[Stored records]
++++++++++++++++++++
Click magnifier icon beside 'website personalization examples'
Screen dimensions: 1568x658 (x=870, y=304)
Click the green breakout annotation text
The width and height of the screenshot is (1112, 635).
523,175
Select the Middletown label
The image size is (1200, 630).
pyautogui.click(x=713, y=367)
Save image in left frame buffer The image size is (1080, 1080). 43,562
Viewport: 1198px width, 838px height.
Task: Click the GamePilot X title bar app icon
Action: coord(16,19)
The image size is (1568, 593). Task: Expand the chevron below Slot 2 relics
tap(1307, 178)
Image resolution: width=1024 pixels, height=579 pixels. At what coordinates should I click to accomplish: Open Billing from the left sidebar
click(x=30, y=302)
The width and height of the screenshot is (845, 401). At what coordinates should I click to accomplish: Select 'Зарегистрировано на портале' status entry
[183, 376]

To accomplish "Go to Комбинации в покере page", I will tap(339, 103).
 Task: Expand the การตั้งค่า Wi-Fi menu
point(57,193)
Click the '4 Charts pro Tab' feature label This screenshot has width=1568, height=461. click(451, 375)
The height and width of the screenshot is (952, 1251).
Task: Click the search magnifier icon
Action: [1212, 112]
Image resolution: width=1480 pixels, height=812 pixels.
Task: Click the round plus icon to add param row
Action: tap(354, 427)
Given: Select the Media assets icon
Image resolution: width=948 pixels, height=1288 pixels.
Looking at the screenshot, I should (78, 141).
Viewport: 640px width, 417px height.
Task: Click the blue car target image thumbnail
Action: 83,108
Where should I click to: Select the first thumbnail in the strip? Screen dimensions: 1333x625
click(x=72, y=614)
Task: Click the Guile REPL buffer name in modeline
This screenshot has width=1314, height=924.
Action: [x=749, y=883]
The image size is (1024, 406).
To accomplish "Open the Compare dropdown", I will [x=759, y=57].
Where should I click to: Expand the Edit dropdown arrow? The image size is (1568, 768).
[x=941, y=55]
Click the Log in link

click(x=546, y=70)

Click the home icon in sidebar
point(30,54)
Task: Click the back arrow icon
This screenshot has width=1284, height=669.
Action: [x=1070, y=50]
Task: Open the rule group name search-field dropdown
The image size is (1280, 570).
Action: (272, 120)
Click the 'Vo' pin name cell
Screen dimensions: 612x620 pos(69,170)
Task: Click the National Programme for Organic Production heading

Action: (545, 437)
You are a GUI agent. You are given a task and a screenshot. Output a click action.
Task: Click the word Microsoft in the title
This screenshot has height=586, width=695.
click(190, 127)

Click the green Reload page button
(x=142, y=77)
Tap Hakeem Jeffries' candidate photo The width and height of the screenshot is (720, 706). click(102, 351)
++++++++++++++++++++
» WHAT YOU NEED TO DO
Return exactly the lines from the one containing "You are a GUI" to the last line of the data, and nothing more.

» ANSWER TO THE PROBLEM
You are a GUI agent. You are given a task and a screenshot. Output a click action.
Task: Click the word Microsoft in the title
This screenshot has height=586, width=695.
click(190, 127)

Click the green Reload page button
(x=142, y=77)
Tap Hakeem Jeffries' candidate photo The width and height of the screenshot is (720, 706). click(102, 351)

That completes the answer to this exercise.